WHAT THE EXERCISE ASKS →
Using the records below, transcribe word for word the stretch from the line that contains "Task: Open the dots" through the line that contains "Task: Open the emoji picker in chat", both end lines included, and nothing else.
:: MATERIAL PROVIDED
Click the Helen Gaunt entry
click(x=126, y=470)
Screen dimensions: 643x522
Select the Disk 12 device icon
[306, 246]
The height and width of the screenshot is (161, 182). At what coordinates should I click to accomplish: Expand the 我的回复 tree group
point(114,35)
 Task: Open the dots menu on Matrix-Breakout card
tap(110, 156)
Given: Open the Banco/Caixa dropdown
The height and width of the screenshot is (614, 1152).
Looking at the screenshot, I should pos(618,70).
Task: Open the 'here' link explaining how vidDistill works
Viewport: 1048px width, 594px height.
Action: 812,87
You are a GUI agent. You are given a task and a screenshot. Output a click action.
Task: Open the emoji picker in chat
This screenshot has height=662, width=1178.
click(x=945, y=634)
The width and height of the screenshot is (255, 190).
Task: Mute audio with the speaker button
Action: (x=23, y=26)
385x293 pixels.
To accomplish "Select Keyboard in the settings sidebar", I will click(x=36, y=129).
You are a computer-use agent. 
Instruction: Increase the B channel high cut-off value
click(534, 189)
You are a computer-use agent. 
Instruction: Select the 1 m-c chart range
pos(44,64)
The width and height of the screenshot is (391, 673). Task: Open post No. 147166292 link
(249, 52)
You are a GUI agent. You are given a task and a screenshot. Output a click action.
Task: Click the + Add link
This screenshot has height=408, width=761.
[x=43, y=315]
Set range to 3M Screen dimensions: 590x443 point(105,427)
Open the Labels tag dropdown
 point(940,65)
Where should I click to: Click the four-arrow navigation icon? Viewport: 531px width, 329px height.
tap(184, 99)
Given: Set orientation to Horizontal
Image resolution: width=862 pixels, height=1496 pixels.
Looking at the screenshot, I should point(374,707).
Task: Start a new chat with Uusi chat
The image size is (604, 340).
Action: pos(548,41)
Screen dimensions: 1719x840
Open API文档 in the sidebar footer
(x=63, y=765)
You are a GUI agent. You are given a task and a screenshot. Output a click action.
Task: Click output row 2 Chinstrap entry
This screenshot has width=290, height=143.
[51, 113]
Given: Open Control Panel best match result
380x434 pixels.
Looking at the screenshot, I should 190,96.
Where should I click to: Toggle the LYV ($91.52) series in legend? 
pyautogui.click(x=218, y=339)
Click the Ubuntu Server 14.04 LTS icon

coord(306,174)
::::
EXERCISE RESPONSE →
 Task: Open the dots menu on Matrix-Breakout card
tap(110, 156)
Given: Open the Banco/Caixa dropdown
The height and width of the screenshot is (614, 1152).
Looking at the screenshot, I should pos(618,70).
Task: Open the 'here' link explaining how vidDistill works
Viewport: 1048px width, 594px height.
Action: 812,87
You are a GUI agent. You are given a task and a screenshot. Output a click action.
Task: Open the emoji picker in chat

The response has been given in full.